DUA PULUH LIMA

803 108 156
                                    

Bandung

Suasana Rumah Aya sudah terlihat ramai sedari pagi di hari senin ini. Christy dan Chika juga ikut sibuk membantu Aya karena memang mereka sudah memasuki libur semester. Hari ini menjadi hari yang sangat penting bagi Aya dimana ia akan menyambut dua sahabatnya yang akan datang membawa keluarganya juga. Mengingat sudah terlalu lama tak bertemu, maka Aya kali ini ingin memberikan yang terbaik untuk mereka. Tak heran jika di atas meja kini sudah dipenuhi berbagai makanan baik itu yang Aya buat sendiri ataupun jajanan favorit Shani dan Sisca semasa sekolah yang sengaja Aya beli.

"Kak, kok malah Mirza itu yang potongin buahnya?"

"Gapapa Mi, dia bisa kok"

"Bener-bener kamu tuh ya, tamu kok disuruh kerja gitu"

"Loh kamu tamu? Kan calon mantu katanya"

"Hahahaha heh" Mirza tertawa seraya menyenggol kaki Chika.

"Sekolah dulu yang bener, siap-siap tuh mau Kuliah dimana jadinya"

"Gampil itu mah Mi, nanti Chika belajar lah"

"Ya harus lah belajar, marahin Mir kalo Chika ga mau belajar"

"Siap Tante nanti Saya kasih tau kalo Chika ga belajar"

"Iya tegur aja gapapa Mir nanti"

"Dih kok gitu Mi haha"

"Ya biar kamu belajar lah Kak, eh Mir Bunda kamu udah dimana?"

"Bentar Tante, saya tanyain dulu" Mirza cepat-cepat meninggalkan buah-buahan yang sudah selesai ia potong dan meraih ponselnya yang ia simpan di meja.

Meskipun Aya terlihat santai, sesungguhnya ia sangat memperhatikan Mirza sedari kemarin. Ia memperhatikan setiap gerak gerik Mirza dan bagaimana perlakuan Mirza pada Chika. Semakin diperhatikan, semakin Aya sadar jika memang Mirza  benar-benar memiliki kelebihan yang tidak dimiliki oleh lelaki seumurnya. Sikapnya benar-benar dewasa, ia juga pintar serta memiliki perencanaan hidup yang matang, dan yang paling penting adalah ia bisa memperlakukan dan menghormati Chika dengan sangat baik. Setidaknya Aya merasa tenang karena saat ini sang anak bisa dekat dengan lelaki yang tepat. Kali ini Aya benar-benar mengesampingkan latar belakang Mirza yang bukan anak kandung Vino dan Shani, meskipun Aya sudah tahu siapa orang tua Mirza, ia berusaha tak peduli akan hal itu.

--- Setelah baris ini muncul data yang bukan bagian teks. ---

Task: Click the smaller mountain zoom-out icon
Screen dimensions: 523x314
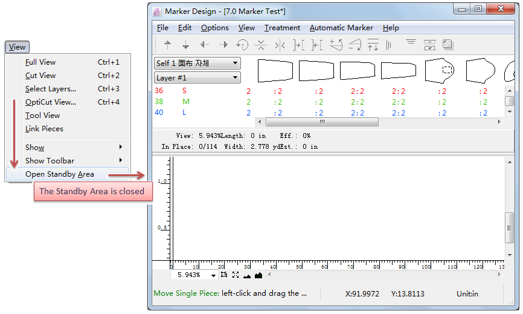Action: pos(247,275)
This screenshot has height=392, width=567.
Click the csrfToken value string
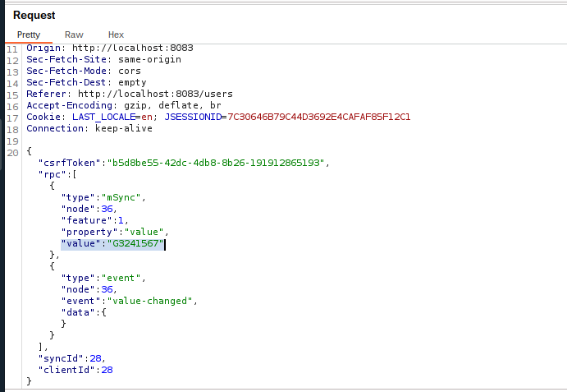[217, 163]
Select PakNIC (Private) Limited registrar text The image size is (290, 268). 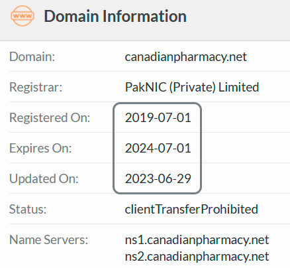(x=192, y=87)
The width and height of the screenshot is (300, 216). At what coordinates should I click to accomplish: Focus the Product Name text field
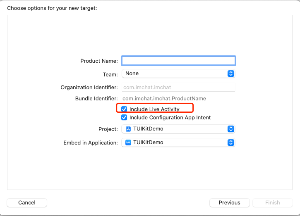178,61
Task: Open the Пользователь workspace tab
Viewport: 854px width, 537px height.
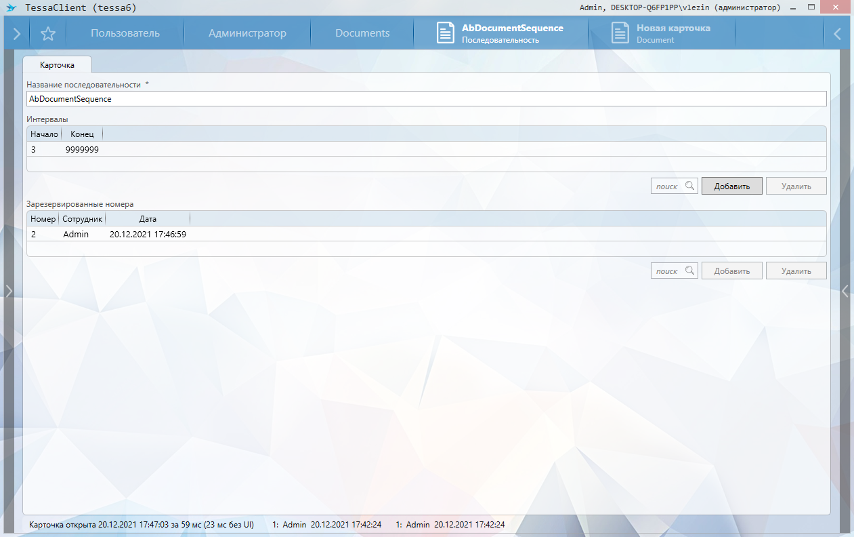Action: [x=125, y=33]
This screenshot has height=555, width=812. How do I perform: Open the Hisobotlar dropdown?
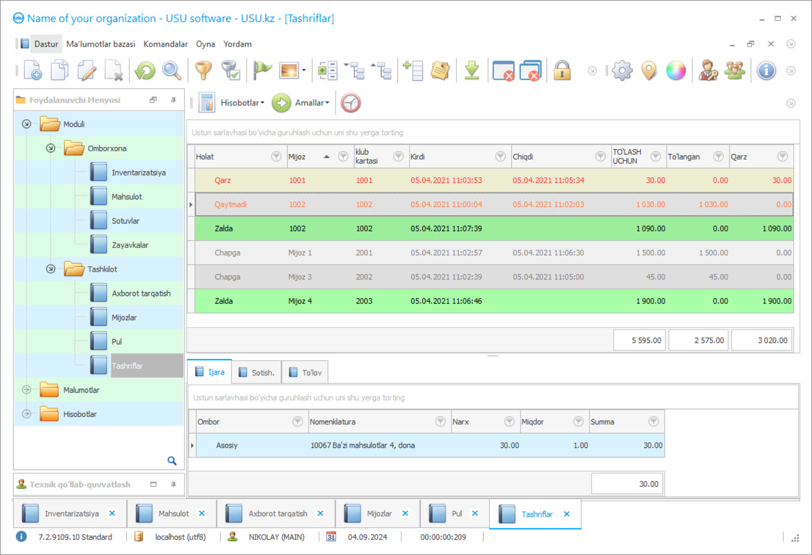pyautogui.click(x=242, y=103)
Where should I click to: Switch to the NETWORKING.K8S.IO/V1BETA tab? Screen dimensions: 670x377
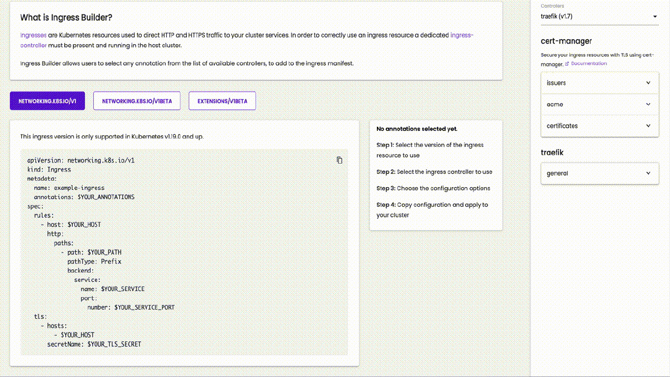[137, 101]

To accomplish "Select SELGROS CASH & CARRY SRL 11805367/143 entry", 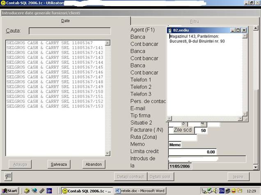I will tap(55, 58).
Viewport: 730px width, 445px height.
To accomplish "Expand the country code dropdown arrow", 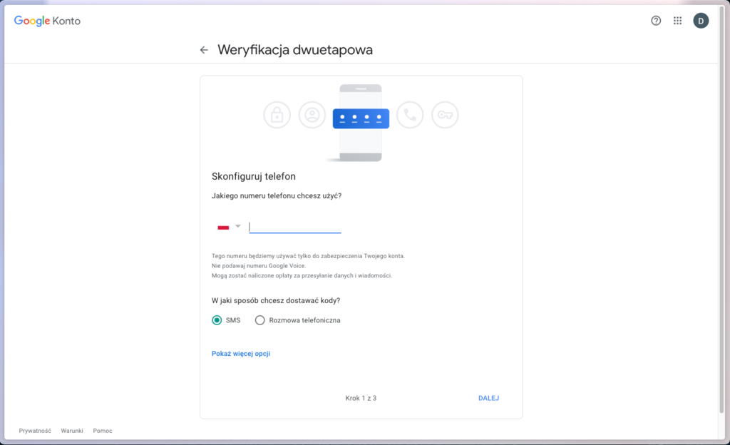I will tap(238, 226).
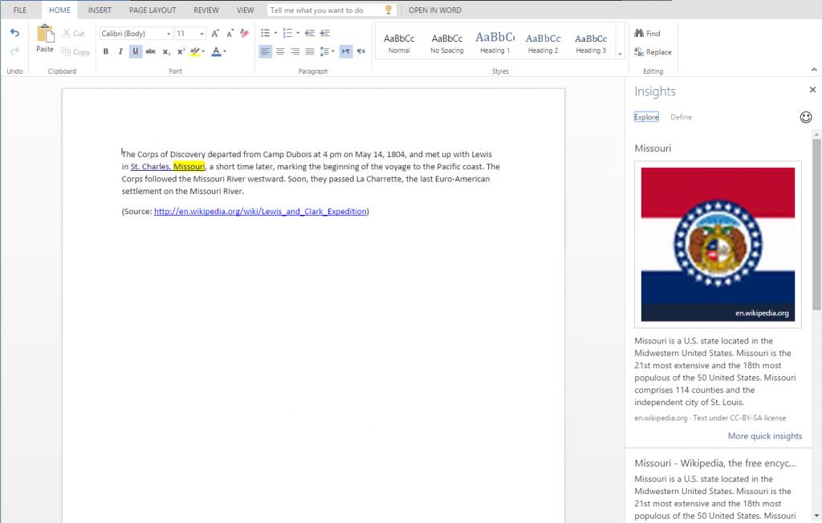
Task: Click the OPEN IN WORD button
Action: [434, 10]
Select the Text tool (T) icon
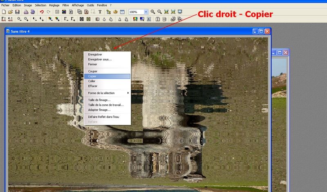 click(x=100, y=12)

"Tante, Bunda udah keluar tol pastur katanya"

"Pasteur dong Sayang, bukan pastur haha" Chika otomatis meralat ucapan Mirza, tapi ia lupa jika saat ini ia sedang bersama Maminya.

"Eh Mirza maksudnya" Chika cepat-cepat meralat ucapannya ketika Mirza menyenggol kaki Chika dengan kakinya.

"Yah keceplosan deh haha" goda Aya, tak perlu ditegur dengan keras, dengan cara digoda seperti ini saja sudah bisa membuat Chika malu sendiri.

"Eh berarti udah deket dong Mir" Chika cepat-cepat mengalihkan obrolan.

"Aku ga tau deh itu dimana juga Chik haha"

"Iya udah deket itu, Papi sama Adek mana Mi?"

"Kan tadi lagi ambil jajanan pesenan Tante Sisca, bentar lagi juga sampe"

"Ada yang bisa saya bantuin lagi Tante?"

"Udah ga usah, udah selesai kok. Cobain deh ini buatan Tante enak ga?" Aya langsung menyuapkan sepotong cake ke mulut Mirza.

Melihat sang Mami yang begitu menyayangi Mirza sungguh membuat Chika terharu. Ternyata mendapatkan dukungan dari seluruh anggota keluarga untuk hubungan yang sedang kita jalin adalah another level of happiness. Tenang rasanya saat kita bisa melihat orang tua kita sendiri bisa memberikan perhatian yang luar biasa terhadap pasangan yang sudah menjadi pilihan kita.